Binge drinking is a dangerous pattern of drinking that can put your health and safety at serious risk. The National Institute on Alcohol Abuse and Alcoholism defines binge drinking as drinking that raises your blood alcohol concentration (BAC) to 0.08 percent or higher. A rough way to estimate this is 5 or more standard drinks in two hours for men or 4 or more standard drinks in 2 hours for women or anyone over the age of 65. A standard “drink” is usually equal to a bottle of beer, a glass of wine, a shot of distilled liquor, or a cocktail or mixed drink. This definition is based on the percentage of alcohol usually found in these different drink categories.

Binge drinkers are more likely to experience alcohol-related incidences of physical and verbal abuse, property damage or loss and fear-related situations. Binge drinking is associated with risky sexual behavior, including multiple partners and sex without barrier protection (condoms). These effects are in addition to injury due to motor vehicle accidents.

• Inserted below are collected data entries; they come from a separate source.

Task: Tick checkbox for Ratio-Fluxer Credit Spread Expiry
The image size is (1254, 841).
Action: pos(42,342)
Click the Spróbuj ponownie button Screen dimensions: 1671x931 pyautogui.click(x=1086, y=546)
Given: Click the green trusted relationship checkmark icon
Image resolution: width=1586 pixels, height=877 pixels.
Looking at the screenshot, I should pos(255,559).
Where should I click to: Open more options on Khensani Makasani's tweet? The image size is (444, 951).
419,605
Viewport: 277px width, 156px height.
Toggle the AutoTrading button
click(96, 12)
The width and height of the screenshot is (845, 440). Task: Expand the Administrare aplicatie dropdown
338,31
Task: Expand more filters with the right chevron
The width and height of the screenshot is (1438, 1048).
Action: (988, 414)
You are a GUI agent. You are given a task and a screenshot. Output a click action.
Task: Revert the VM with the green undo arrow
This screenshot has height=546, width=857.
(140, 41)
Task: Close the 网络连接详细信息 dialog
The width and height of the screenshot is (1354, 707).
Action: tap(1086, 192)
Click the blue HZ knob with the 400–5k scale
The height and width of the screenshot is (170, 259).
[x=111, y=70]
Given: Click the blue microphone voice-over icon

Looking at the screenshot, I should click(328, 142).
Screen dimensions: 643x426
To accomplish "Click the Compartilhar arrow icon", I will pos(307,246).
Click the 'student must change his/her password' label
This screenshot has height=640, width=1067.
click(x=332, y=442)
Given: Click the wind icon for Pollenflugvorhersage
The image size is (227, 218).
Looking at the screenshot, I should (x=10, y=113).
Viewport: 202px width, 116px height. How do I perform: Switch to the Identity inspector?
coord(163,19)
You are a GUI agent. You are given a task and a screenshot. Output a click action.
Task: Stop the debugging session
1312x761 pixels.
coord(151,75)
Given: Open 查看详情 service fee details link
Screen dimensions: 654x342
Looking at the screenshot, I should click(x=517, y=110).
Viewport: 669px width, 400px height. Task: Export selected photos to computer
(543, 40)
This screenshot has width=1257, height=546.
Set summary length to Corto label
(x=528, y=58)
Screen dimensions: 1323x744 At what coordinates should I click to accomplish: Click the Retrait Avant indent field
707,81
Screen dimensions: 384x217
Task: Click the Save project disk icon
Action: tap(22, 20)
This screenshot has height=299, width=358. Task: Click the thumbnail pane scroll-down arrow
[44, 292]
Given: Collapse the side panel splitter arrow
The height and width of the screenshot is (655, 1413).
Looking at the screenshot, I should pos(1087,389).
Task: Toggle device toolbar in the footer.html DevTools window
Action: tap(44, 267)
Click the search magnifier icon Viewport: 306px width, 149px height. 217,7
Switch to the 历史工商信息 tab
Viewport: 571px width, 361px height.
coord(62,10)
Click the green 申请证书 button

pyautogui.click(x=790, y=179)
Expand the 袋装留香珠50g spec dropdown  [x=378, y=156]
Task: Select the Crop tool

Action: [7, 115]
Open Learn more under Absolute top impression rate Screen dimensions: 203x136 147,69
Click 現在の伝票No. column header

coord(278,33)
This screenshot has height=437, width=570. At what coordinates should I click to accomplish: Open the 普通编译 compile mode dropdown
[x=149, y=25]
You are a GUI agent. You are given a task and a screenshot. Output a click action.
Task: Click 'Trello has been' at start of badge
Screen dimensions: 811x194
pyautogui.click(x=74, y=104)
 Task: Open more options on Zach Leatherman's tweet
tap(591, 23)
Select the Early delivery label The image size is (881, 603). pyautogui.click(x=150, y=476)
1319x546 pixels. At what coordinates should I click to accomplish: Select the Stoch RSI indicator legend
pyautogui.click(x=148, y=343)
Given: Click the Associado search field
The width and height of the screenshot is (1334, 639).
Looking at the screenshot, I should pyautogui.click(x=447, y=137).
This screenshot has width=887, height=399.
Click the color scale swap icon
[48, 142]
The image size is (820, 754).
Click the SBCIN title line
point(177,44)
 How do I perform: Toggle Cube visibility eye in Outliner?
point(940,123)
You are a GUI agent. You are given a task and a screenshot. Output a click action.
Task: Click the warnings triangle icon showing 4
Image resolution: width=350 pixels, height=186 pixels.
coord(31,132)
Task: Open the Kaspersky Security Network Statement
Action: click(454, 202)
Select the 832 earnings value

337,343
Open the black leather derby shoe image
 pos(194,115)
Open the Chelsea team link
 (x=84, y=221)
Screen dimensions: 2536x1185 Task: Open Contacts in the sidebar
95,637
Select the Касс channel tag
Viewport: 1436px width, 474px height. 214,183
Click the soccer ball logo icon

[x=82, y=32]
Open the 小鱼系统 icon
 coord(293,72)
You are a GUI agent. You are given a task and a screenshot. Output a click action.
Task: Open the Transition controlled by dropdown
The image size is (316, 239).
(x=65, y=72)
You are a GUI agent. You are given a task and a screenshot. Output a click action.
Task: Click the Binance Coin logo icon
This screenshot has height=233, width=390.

Despite the dangers, too much and too fast has its attractions. An Australian study found men who engaged in frequent heavy episodic drinking and women who drank more frequently were given a higher status among their peers than those drinking less. The higher social status was also linked to drinking more on an occasion. The author of the study stated, "We don't really know why a higher social status is associated with more drinking but, for young men especially, it may be related to the perception the ability to tolerate large amounts of alcohol is associated with 'coolness', power and masculinity. For young women, tolerance of alcohol is evaluated positively by female peers, often as a sign they can 'keep up with the boys'."

The legal limit to drive is a BAC less than 0.08 percent.

Wednesday, October 15, 2014


There are more than 800,000 medical apps in the iTunes store – how to know which ones are good?

Here a few recommendations:

Pill Reminder is a medication and refill reminder. It allows tracking of multiple medications for multiple users. 

My Fitness Pal helps count calories and suggests exercise programs.

Lose It! is one of the most popular weight loss apps; it includes a barcode scanner and recipe planner.

GoMeals is especially useful for diabetics. 

And just for fun: SongPop.  Keeping the brain challenged may head off dementia.

The links are for the Apple products - these programs all available of the Android platform as well. 

Sunday, October 5, 2014

Harvest Season

The frost is not yet on the pumpkin, but harvest season is at hand. For many it’s a time of plenty, but many of our friends and neighbors are food insecure: not confident that they will have enough to feed their families.  It is a challenge to pay for housing, utilities, healthcare and food. Natural and financial disasters are equal opportunity actors.

I have my favorite national charities and will “set the table for another” by making regular contributions. I also participate in local drives to replenish the shelves in our local pantry. It’s no effort (and not very expensive) to pick up case of canned corn or canned fruit at the warehouse club. The store brand is fine – it’s what I feed my own family.

I was a little disheartened when I made room for my canned corn for the food drive yesterday and surveyed the other contributions.  We need to better educate those who choose to contribute. A food drive is not the opportunity to clean the pantry of old food. Food that is out of date must be discarded – a waste of a volunteer’s time and the charity will need to pay for the disposal. If your kids won’t eat that weird canned stuff, someone else’s kids won’t eat it either. If you won’t feed your children breakfast cereal that is little more then sugar and chemicals don’t feed it to someone else’s child.

If you are fortunate enough, please share. Please give mindfully and with love.